Source data START

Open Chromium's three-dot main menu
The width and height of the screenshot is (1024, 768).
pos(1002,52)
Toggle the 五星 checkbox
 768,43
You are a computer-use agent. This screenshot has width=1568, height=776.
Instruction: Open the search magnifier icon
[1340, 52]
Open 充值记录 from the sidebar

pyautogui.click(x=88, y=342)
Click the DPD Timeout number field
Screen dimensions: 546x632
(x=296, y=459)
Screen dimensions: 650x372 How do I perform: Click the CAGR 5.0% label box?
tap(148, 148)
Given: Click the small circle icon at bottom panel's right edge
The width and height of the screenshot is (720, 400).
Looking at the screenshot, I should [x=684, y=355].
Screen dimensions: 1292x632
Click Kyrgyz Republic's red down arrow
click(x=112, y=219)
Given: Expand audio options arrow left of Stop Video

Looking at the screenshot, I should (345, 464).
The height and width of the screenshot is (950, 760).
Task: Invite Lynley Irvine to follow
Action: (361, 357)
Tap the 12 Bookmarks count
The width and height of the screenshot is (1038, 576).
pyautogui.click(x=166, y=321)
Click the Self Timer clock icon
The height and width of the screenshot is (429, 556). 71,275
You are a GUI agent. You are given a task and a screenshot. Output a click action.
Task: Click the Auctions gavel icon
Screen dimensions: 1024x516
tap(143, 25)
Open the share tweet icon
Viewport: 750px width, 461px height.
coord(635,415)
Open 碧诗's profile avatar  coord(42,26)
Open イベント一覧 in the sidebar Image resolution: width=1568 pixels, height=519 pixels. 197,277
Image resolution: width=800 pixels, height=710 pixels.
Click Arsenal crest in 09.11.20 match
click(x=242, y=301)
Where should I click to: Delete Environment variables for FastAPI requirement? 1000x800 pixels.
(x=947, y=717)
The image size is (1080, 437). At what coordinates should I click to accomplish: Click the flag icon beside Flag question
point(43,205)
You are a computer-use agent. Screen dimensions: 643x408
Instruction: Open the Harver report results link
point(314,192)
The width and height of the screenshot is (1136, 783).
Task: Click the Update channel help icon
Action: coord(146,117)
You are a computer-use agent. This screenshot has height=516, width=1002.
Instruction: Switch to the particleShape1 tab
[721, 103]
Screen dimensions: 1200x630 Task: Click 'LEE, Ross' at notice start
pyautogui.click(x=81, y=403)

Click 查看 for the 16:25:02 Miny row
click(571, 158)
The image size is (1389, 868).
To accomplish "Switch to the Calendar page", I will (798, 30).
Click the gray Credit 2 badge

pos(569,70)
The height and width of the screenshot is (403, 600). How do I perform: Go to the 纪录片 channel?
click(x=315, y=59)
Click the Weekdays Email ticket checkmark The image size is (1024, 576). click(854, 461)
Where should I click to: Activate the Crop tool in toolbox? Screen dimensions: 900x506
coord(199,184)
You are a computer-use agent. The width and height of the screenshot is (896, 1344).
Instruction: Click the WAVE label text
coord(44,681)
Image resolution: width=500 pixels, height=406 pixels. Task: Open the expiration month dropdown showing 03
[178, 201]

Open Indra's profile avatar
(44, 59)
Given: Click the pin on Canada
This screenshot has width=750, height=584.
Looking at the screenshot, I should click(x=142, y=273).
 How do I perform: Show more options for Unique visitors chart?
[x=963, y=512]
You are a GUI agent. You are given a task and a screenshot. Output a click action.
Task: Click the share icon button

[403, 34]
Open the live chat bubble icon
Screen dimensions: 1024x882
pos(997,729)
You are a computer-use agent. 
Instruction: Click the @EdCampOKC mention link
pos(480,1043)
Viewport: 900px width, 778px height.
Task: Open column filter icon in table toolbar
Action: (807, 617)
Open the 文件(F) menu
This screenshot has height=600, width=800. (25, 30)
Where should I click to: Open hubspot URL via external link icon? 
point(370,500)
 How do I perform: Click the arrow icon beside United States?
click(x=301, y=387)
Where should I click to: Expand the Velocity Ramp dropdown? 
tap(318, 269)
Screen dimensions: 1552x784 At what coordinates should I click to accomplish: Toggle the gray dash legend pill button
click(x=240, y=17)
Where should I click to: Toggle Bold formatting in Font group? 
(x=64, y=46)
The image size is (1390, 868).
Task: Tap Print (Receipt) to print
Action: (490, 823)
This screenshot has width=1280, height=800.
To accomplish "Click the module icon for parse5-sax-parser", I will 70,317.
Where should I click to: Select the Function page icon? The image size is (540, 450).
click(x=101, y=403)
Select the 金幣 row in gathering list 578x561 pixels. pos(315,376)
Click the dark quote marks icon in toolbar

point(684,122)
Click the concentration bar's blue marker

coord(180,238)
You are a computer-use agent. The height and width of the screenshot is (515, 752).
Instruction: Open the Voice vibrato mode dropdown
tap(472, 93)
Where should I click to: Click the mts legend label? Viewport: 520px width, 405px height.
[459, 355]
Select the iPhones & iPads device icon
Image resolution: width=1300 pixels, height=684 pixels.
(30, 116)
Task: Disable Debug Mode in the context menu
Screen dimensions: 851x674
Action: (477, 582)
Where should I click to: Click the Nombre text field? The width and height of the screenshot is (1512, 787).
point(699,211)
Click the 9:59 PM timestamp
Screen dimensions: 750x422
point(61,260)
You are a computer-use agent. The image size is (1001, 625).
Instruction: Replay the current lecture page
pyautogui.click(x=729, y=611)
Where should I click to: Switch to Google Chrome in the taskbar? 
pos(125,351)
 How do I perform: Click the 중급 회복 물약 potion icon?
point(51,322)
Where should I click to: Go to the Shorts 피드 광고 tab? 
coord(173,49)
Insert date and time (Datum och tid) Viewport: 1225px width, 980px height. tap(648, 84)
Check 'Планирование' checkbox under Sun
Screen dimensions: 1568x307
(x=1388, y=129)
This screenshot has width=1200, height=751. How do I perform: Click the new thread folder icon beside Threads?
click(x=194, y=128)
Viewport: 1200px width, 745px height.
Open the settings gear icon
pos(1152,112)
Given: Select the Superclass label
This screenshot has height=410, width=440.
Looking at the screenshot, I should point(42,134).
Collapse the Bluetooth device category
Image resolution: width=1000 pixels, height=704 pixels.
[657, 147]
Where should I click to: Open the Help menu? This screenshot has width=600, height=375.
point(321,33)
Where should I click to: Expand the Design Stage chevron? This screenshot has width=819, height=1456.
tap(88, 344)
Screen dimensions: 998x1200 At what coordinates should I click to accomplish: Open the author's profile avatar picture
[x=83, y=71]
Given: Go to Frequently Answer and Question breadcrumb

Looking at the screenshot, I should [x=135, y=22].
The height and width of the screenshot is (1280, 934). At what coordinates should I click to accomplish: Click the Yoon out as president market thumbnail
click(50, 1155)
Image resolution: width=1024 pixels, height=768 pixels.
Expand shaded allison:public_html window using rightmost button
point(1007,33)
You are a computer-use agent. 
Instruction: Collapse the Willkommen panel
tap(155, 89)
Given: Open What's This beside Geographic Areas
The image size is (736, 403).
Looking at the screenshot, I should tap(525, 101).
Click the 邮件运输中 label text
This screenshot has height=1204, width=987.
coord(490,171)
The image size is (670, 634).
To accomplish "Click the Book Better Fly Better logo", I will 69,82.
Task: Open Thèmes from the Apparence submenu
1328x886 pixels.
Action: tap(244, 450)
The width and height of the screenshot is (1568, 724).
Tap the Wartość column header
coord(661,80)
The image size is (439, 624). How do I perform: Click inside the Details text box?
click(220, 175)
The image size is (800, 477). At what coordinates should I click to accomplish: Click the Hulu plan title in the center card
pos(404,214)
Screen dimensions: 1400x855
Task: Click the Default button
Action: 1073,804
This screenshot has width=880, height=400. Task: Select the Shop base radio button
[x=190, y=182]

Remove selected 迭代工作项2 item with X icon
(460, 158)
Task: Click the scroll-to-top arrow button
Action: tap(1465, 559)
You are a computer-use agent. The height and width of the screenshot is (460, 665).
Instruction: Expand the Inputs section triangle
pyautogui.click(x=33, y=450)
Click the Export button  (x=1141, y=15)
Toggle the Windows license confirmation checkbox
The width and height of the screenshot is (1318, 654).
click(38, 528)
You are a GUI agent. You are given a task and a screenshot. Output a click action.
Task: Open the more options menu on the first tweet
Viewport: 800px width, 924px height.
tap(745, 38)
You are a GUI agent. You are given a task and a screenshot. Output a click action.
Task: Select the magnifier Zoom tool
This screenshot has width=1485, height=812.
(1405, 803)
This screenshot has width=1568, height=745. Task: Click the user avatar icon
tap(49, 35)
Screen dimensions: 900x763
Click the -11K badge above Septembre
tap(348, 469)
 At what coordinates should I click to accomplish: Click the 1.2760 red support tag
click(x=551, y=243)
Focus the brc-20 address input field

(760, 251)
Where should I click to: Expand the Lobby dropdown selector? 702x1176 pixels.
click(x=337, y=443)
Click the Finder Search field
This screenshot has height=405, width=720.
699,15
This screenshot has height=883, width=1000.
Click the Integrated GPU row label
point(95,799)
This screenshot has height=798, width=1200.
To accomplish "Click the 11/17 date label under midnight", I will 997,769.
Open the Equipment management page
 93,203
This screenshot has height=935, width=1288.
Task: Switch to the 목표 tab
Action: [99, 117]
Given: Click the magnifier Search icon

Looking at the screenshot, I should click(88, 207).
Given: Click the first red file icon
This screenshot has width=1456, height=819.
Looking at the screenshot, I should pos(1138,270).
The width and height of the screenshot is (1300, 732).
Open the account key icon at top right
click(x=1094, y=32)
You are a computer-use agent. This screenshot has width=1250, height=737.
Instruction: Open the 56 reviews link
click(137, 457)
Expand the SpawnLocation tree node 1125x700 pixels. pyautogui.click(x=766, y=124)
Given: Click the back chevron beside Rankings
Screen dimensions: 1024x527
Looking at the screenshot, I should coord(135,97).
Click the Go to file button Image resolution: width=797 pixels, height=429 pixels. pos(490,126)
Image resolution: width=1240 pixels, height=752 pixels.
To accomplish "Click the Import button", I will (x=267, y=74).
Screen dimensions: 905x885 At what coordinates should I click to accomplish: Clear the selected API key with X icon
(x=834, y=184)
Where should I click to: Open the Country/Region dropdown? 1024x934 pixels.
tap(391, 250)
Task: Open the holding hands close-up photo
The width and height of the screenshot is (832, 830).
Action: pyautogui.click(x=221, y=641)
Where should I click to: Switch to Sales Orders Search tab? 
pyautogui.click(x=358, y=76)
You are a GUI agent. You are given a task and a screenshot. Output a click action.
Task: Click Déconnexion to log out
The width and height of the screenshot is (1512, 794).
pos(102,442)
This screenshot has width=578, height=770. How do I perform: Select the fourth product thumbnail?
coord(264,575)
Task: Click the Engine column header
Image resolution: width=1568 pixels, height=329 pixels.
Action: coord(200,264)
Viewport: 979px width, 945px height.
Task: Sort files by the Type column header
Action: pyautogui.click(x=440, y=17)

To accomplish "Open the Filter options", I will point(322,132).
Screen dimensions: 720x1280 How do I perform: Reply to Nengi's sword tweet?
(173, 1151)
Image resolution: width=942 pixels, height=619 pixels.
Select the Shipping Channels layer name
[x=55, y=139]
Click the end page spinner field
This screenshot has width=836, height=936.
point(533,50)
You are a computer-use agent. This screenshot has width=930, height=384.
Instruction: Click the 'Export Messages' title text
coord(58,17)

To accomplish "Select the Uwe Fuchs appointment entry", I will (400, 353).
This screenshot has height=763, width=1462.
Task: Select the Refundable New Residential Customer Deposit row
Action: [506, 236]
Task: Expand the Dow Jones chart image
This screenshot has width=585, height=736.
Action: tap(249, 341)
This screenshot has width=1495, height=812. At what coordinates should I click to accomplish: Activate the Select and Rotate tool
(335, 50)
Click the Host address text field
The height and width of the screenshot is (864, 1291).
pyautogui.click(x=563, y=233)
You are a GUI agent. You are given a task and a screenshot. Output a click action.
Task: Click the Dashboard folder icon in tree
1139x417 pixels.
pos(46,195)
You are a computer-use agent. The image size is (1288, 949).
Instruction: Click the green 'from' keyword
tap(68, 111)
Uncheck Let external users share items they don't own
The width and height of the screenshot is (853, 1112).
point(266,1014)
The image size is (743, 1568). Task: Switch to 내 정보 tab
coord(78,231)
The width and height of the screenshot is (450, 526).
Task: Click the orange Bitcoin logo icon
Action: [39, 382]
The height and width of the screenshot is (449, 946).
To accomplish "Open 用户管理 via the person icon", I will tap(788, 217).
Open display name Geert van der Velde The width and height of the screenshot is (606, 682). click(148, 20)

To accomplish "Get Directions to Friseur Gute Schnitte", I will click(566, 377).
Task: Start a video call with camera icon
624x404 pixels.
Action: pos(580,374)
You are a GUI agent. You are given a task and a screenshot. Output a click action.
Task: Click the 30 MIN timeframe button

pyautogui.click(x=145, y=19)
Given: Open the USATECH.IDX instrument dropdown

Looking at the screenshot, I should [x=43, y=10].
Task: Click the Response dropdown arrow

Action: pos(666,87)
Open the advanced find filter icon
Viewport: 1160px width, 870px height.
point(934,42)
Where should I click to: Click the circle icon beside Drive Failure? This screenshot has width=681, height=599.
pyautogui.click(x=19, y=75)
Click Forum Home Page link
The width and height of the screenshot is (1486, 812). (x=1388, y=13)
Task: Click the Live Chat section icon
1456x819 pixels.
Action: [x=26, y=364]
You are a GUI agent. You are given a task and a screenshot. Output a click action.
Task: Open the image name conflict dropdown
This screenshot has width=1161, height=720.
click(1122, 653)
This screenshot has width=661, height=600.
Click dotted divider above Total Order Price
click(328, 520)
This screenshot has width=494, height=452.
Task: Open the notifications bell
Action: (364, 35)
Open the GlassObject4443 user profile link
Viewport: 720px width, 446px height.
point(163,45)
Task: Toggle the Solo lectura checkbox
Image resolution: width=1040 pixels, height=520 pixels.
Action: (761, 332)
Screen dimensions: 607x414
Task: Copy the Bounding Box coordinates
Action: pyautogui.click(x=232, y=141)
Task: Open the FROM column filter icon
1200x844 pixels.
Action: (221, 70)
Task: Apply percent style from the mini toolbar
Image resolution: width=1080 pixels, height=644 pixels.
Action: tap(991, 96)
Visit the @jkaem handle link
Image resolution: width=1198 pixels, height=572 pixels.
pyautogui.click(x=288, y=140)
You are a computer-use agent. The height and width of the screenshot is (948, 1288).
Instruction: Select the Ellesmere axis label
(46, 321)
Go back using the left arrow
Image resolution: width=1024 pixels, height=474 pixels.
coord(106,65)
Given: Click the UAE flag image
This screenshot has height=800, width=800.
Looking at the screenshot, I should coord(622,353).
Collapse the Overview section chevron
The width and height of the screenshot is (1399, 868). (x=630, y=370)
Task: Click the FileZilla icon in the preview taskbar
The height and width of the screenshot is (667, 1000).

Source data END

* [What to work on]:
Output only an exact transcription of the lines above from the one with "Where should I click to: Click the mts" up to and including the one with "Given: Select the Superclass label".

* [Answer below]:
Where should I click to: Click the mts legend label? Viewport: 520px width, 405px height.
[459, 355]
Select the iPhones & iPads device icon
Image resolution: width=1300 pixels, height=684 pixels.
(30, 116)
Task: Disable Debug Mode in the context menu
Screen dimensions: 851x674
Action: (477, 582)
Where should I click to: Click the Nombre text field? The width and height of the screenshot is (1512, 787).
point(699,211)
Click the 9:59 PM timestamp
Screen dimensions: 750x422
point(61,260)
You are a computer-use agent. The image size is (1001, 625).
Instruction: Replay the current lecture page
pyautogui.click(x=729, y=611)
Where should I click to: Switch to Google Chrome in the taskbar? 
pos(125,351)
 How do I perform: Click the 중급 회복 물약 potion icon?
point(51,322)
Where should I click to: Go to the Shorts 피드 광고 tab? 
coord(173,49)
Insert date and time (Datum och tid) Viewport: 1225px width, 980px height. tap(648, 84)
Check 'Планирование' checkbox under Sun
Screen dimensions: 1568x307
(x=1388, y=129)
This screenshot has width=1200, height=751. How do I perform: Click the new thread folder icon beside Threads?
click(x=194, y=128)
Viewport: 1200px width, 745px height.
Open the settings gear icon
pos(1152,112)
Given: Select the Superclass label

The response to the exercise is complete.